Death is the force of... well Death. He needs to be able to do one thing and one thing only. In the big picture, his only "power" could be touching people and making them die, and it'd still be able to kill God. It's the force behind the power, not the manifestation of it.

God could be more "powerful" but still succumb to the force of Death.

At least that's how I saw it.


----------



## Afalstein (May 8, 2010)

Rhaella said:


> Not... necessarily. I don't see Death having to reap himself, as he's more the manifested idea of Death than a living being. He could end up waiting at the end of the universe, alone, for the next God to spring up.
> 
> It's kind of strange, actually, the disparities between the Three former Horsemen and this new one. They all felt very much more like people than ideas. Defeatable. Death is something different.



The other horsemen were more servants of Lucifer who seemed to enjoy their jobs.  Death was very obviously scornful of Lucifer and considered himself his superior. Then too... the other horsemen seemed more like just amped-up demons with special abilities, this guy was almost an abstraction.

It would have been interesting to seem him describe the other horsemen as his children, after all, they're all just essentially different methods of bringing death about (War, Famine, Pestilence).  But I suppose the idea of Death producing something is somewhat backwards.

Regarding the whole God/Death thing... first of all, that's terrible theology.
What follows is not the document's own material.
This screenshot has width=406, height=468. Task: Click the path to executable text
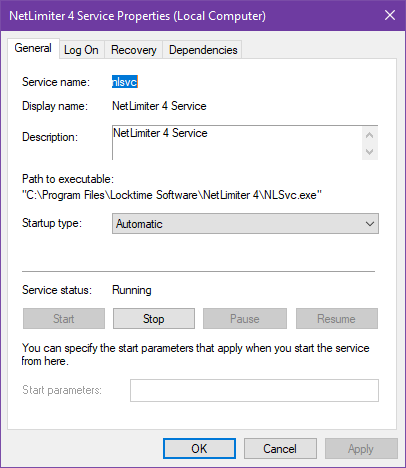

God's immortal, nothing can kill him.  So are angels, according to Catholic tradition.

But outside that, I think they were going for a dichotomy feel.  The two are as old as each other and are basically opposite ends of the spectrum--Life and Death, you might say.  Looking at it in that way, you might say that "in the end" (implying that it WOULD be the end, no more gods or anything), sure Death might reap God, but then there would be no more life, and hence no more death.  So in the instant God would die, Death would cease to exist.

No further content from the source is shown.